The problem with opportunistic TLS is that while it protects from wide-scale DPI it doesn't protect against MITM. Personally I think that the effort that would be put to implementing opportunistic TLS in all web servers and browsers would be better put to migrating all web applications to HTTPS only.

Agreed, and MitM is arguably a bigger threat than DPI to most people, especially if you use coffee shop wifi, etc.

It only breaks the web if you cut everything over from http to https. If you can serve both you don't have a problem.

This works fine if you use anchors without protocols in your html:

a href="//site.com/resource"

Some websites break if you try to access https:// - from my experience of using Https Everywhere.

It's a simple fix to whitelist the one website though. It doesn't break the Internet. It breaks sometimes, for some users, and is trivially fixable when it does break.
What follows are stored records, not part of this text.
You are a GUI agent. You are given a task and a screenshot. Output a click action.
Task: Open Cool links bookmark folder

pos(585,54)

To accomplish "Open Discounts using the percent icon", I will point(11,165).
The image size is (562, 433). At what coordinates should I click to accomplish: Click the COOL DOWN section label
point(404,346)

"Fundamentally breaking the internet", to me, is something that actually breaks the usability of the internet in a non-trivial-to-fix way for the end user where the end user isn't even in control of the fix. That's breaking the web.
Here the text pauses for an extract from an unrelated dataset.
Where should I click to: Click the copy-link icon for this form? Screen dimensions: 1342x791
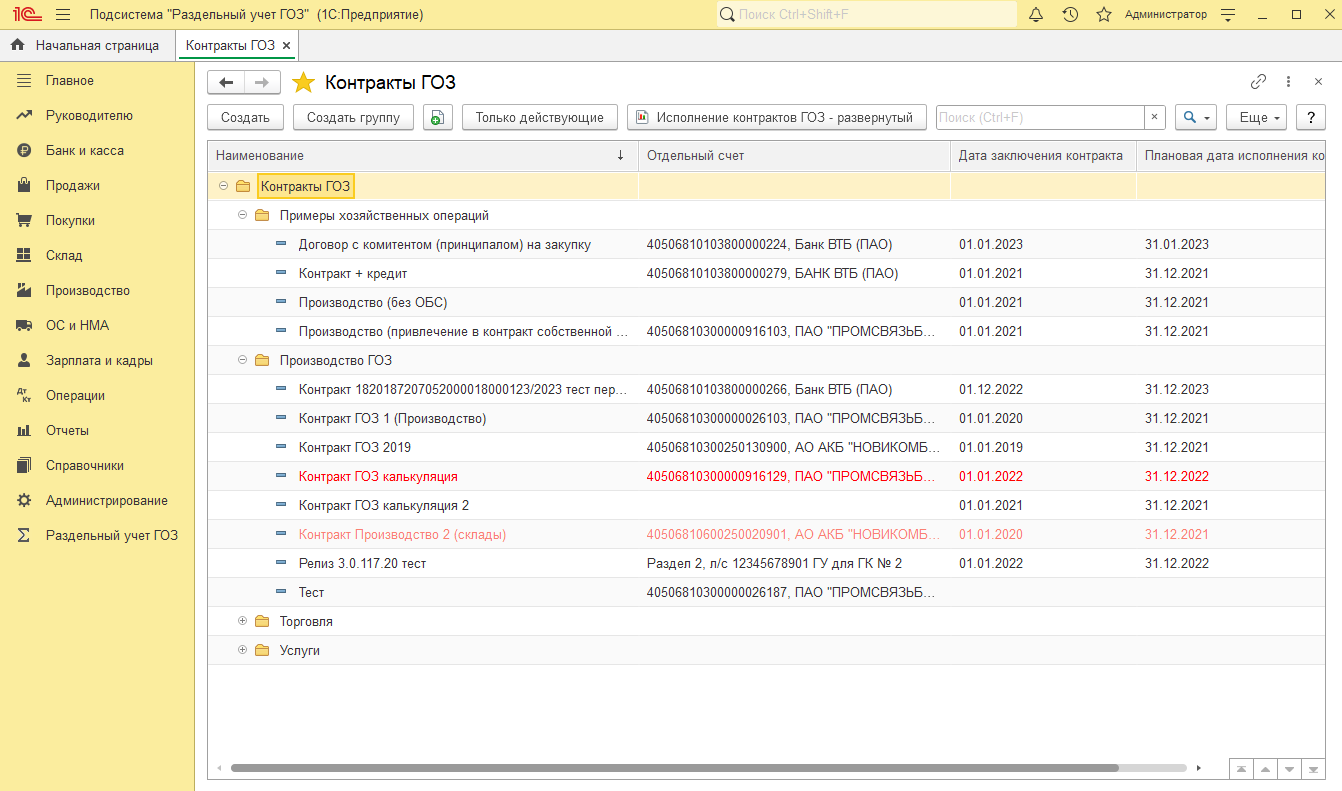click(1258, 82)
Failing to support IE5 is "breaking the web" in the same way Https Everywhere breaks the web. In a way that is to be fixed on the user-end.

(Although sites that fail to serve over https:// should fix their site)

There's probably a technical reason I'm unaware of, but why are you allowed to have HTTP and HTTPS handled differently (besides then encryption portion)?

Technical reason: Multiple ports = multiple apps.

HTTP and HTTPS use different ports (TCP 80 and 443). You can run one web server application on the HTTP port serving content A, and a completely different web server application on the HTTPS port serving content B. With firewalls doing NAT port translation this could even result in HTTP requests going to a completely different machine than the HTTPS requests.

From a non-tech reason, there are some types of sites that the HTTPS content should never be available on a HTTP site. For example an online payment form. In such cases a sensible website will either disable HTTP entirely (and use a subdomain for secure content, rather than the top leve/ www. domain), or have a basic HTTP site that transparently redirects to the HTTPS version.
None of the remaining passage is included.